**ASSIGNMENT**
Which lines in the data below contain the word "computer"? Pull each of them out.
DATA SUPPLIED Block Start
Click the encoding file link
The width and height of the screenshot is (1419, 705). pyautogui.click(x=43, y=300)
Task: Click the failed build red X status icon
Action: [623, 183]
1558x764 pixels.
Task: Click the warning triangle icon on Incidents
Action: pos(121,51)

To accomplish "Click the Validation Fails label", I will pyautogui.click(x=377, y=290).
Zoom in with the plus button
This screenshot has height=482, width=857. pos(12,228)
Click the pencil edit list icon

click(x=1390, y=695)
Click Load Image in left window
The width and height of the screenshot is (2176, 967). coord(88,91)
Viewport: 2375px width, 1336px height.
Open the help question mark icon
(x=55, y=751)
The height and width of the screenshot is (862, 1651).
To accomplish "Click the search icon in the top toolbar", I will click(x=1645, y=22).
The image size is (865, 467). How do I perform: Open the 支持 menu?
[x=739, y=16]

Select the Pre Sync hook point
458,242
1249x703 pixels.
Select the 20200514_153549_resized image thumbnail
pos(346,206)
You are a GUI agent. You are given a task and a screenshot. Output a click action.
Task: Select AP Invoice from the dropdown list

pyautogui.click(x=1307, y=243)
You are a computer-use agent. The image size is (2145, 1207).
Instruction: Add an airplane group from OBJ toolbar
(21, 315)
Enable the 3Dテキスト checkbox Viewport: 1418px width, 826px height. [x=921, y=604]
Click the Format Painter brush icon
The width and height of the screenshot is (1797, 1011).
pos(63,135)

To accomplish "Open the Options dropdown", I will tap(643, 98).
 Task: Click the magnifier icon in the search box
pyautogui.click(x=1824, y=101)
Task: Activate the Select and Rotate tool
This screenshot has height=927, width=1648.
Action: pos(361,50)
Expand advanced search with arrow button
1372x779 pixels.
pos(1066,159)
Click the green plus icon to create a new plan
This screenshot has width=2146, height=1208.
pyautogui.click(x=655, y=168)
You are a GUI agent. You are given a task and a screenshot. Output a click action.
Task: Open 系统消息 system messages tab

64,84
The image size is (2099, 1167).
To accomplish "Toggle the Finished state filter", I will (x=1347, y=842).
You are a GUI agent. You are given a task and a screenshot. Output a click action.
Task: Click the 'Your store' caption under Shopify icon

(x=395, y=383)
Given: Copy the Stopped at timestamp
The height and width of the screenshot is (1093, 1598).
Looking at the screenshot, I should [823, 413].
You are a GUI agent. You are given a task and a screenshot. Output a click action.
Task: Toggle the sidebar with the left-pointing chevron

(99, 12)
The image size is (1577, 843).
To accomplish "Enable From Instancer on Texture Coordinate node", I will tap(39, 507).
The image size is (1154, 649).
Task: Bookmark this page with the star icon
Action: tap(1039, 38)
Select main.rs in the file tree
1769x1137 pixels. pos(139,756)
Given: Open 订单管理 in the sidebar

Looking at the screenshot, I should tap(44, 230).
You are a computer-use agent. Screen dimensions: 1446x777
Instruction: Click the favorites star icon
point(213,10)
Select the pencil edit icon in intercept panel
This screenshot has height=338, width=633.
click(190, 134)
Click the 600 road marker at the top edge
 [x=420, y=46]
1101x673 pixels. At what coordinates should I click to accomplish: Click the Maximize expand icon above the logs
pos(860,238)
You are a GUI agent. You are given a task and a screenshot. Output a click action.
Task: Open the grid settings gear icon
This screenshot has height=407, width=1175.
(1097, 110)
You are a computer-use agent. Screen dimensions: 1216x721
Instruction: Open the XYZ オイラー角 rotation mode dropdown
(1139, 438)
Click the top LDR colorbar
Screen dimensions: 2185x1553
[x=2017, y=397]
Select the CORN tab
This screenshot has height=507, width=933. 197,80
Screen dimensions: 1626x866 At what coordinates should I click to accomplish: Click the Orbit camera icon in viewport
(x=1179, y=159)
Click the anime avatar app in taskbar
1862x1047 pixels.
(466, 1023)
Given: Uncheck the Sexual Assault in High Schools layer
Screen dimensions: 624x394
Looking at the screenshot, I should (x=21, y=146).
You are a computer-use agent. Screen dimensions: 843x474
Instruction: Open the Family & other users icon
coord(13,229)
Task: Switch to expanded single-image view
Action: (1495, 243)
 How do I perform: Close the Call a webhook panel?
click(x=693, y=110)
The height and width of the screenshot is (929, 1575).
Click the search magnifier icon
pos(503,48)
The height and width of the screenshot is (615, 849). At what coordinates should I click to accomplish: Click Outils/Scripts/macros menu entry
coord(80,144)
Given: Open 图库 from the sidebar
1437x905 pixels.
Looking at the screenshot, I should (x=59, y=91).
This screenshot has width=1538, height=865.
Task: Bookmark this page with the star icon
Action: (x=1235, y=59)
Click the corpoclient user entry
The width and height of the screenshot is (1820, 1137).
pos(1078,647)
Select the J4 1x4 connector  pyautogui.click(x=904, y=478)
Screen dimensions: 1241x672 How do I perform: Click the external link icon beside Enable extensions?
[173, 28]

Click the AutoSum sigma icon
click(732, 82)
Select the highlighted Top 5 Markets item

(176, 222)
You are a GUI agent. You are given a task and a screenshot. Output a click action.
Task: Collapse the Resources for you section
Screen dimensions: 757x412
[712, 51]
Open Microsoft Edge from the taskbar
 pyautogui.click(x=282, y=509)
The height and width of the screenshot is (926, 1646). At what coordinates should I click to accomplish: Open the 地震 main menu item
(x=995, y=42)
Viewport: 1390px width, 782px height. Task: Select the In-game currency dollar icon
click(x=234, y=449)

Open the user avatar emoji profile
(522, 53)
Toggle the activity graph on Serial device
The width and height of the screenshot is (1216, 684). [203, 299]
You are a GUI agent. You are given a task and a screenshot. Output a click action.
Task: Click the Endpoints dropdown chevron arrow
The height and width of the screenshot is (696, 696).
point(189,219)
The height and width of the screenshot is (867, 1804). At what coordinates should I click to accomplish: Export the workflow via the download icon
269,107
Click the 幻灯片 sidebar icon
DATA SUPPLIED Block End
**OUTPUT OF THE EXERCISE**
You are a computer-use agent. The image size is (2145, 1207).
You are a computer-use agent. Screen dimensions: 1446x777
You are a computer-use agent. Screen dimensions: 1216x721
You are a computer-use agent. Screen dimensions: 843x474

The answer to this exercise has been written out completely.